MATERIALS PROVIDED:
* START *

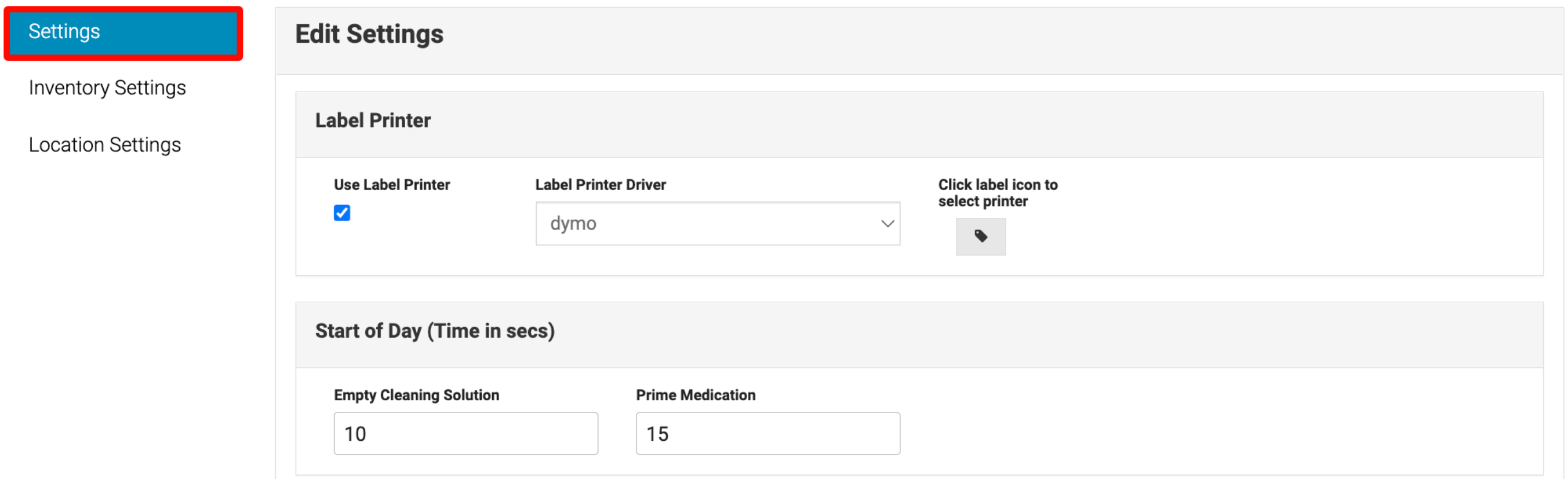Select the Settings sidebar item
Screen dimensions: 1568x479
coord(123,32)
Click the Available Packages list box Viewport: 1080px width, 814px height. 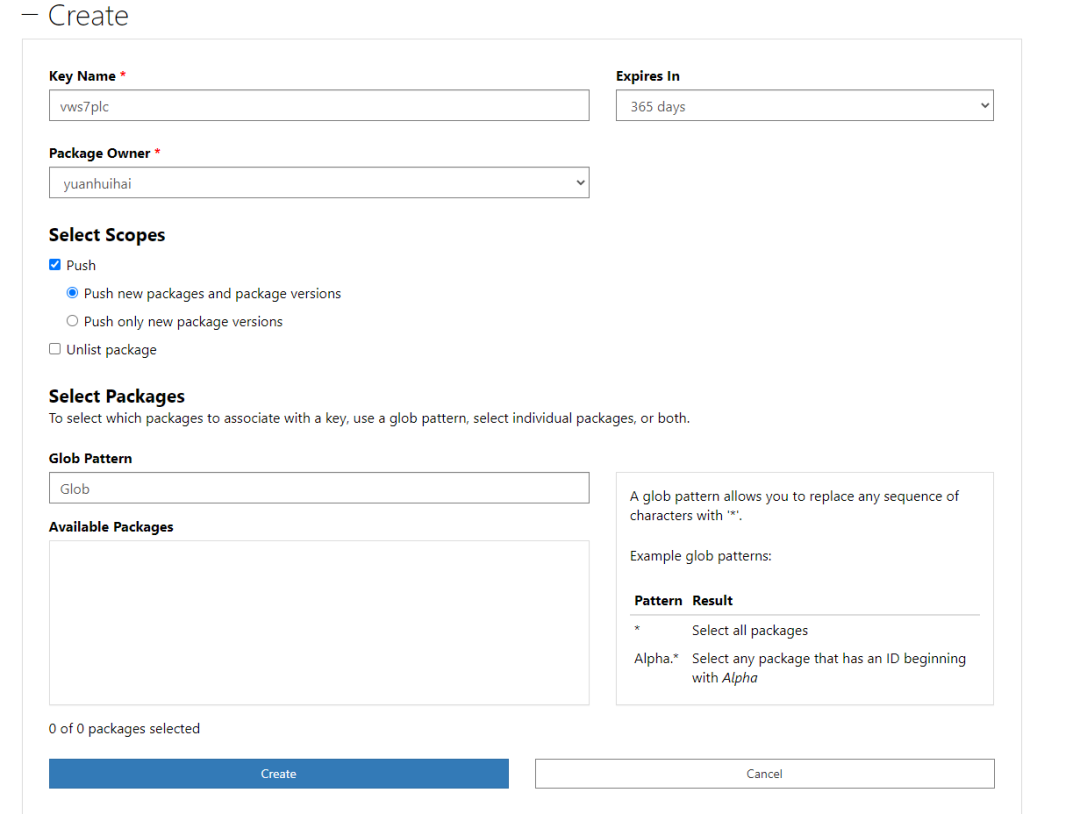click(x=318, y=622)
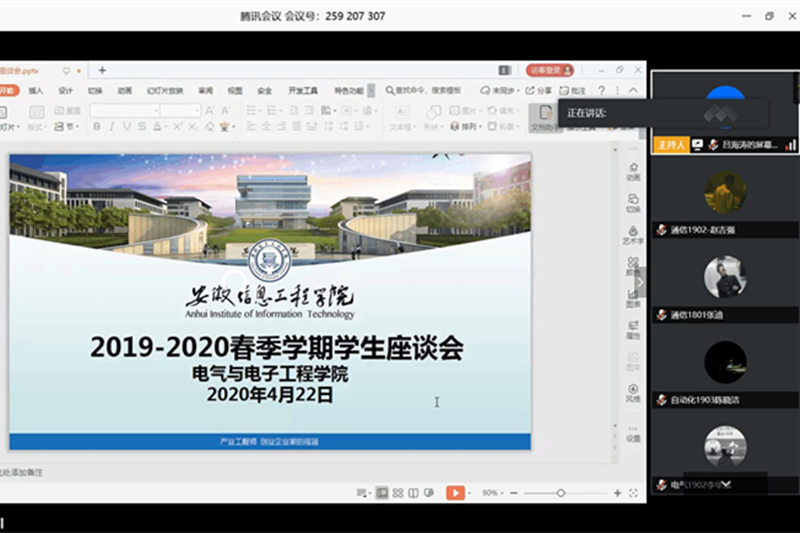This screenshot has height=533, width=800.
Task: Switch to slide sorter grid view
Action: (398, 493)
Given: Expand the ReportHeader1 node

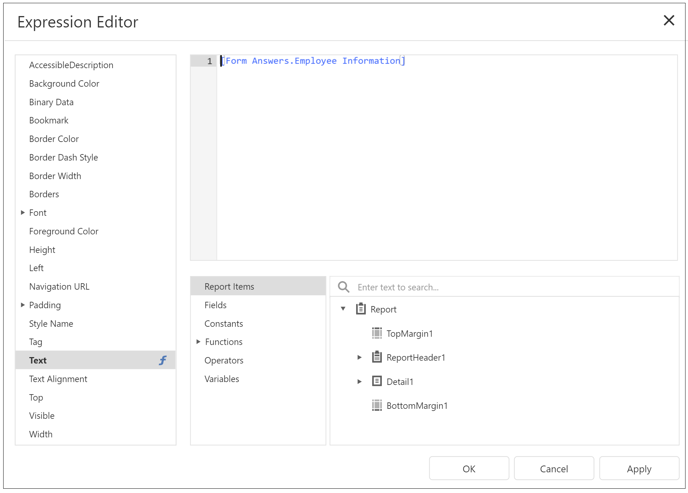Looking at the screenshot, I should [359, 357].
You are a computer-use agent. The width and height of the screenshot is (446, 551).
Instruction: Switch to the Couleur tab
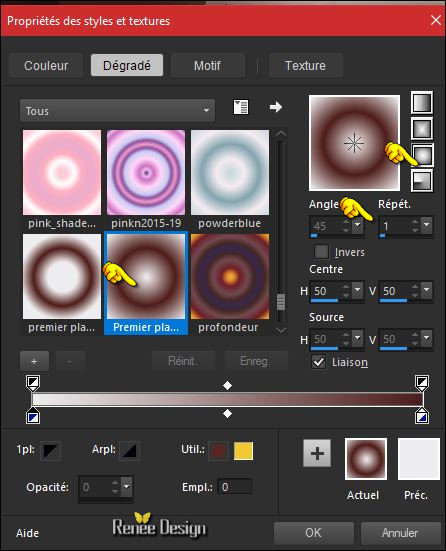(46, 65)
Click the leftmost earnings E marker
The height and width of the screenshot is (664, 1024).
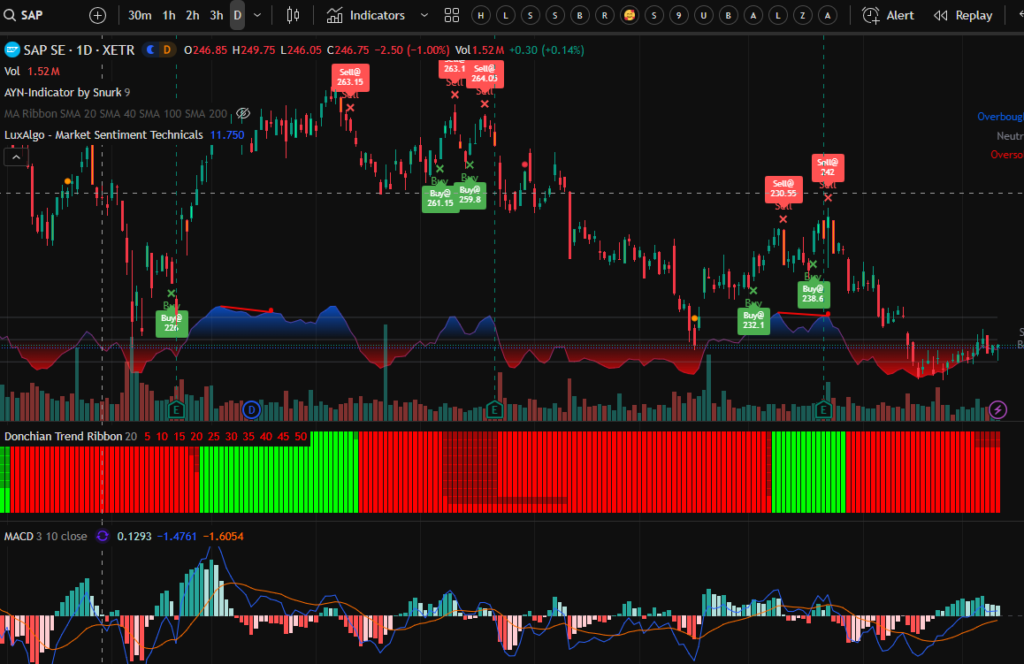point(177,409)
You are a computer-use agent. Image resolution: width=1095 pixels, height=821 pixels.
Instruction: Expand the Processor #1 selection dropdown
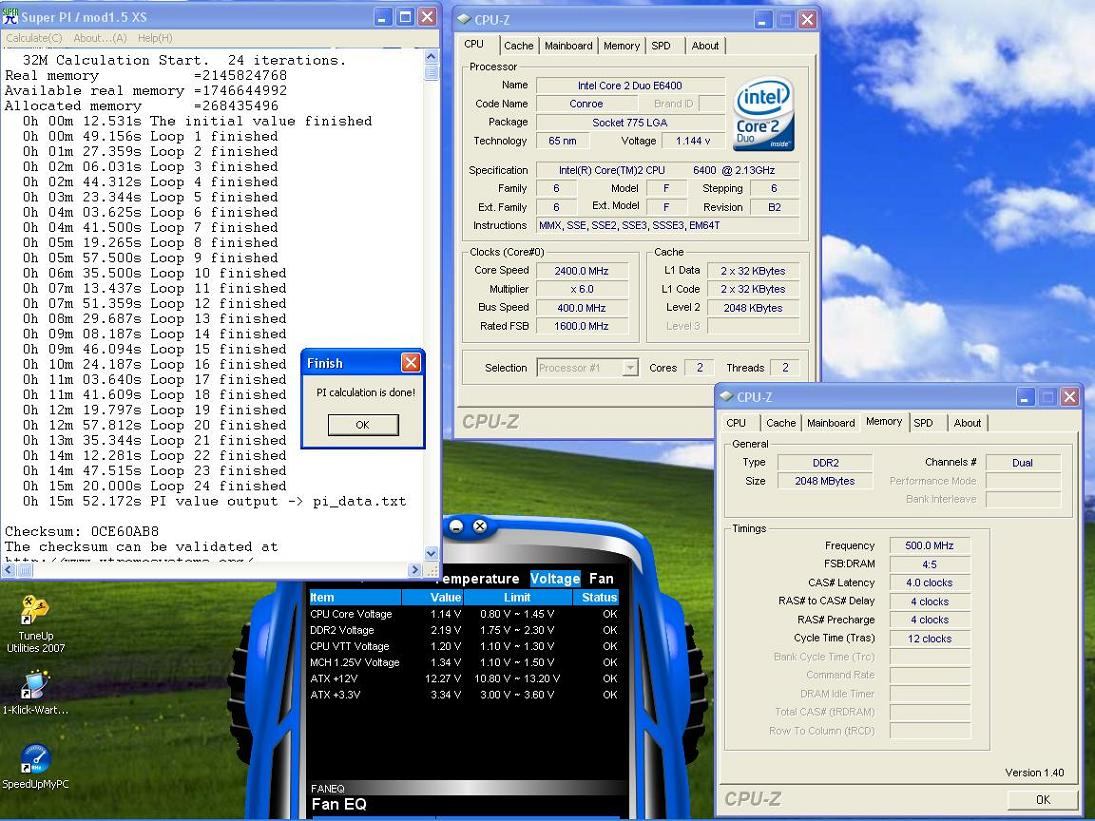(630, 368)
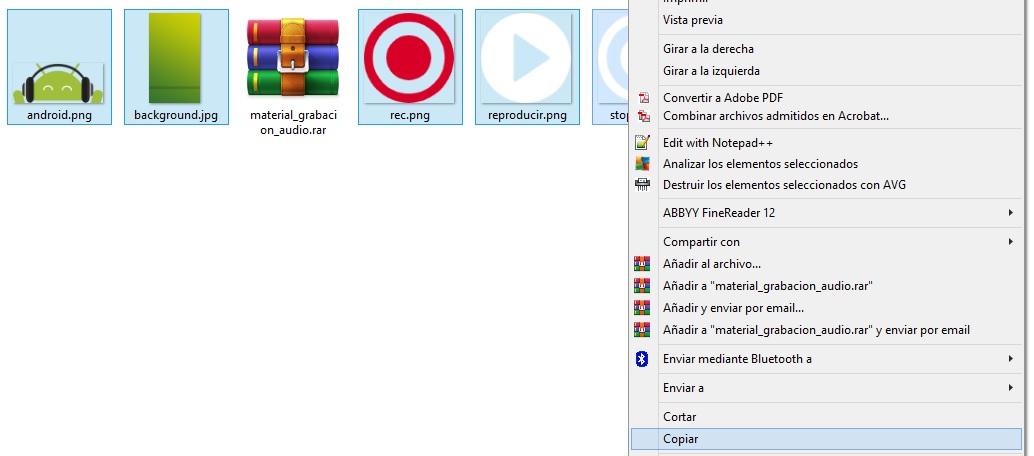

* END *

WHAT THIS TASK INVOLVES:
Reproduce the material above word for word, from the line containing "Given: Expand the ReportHeader1 node" through the end of the material, and leave the pictures out.

SOLVED PROBLEM:
Given: Expand the ReportHeader1 node

Looking at the screenshot, I should [359, 357].
You are a computer-use agent. The width and height of the screenshot is (446, 551).
Instruction: Switch to the Couleur tab
(46, 65)
Click the leftmost earnings E marker
The height and width of the screenshot is (664, 1024).
point(177,409)
You are a computer-use agent. Image resolution: width=1095 pixels, height=821 pixels.
Instruction: Expand the Processor #1 selection dropdown
(630, 368)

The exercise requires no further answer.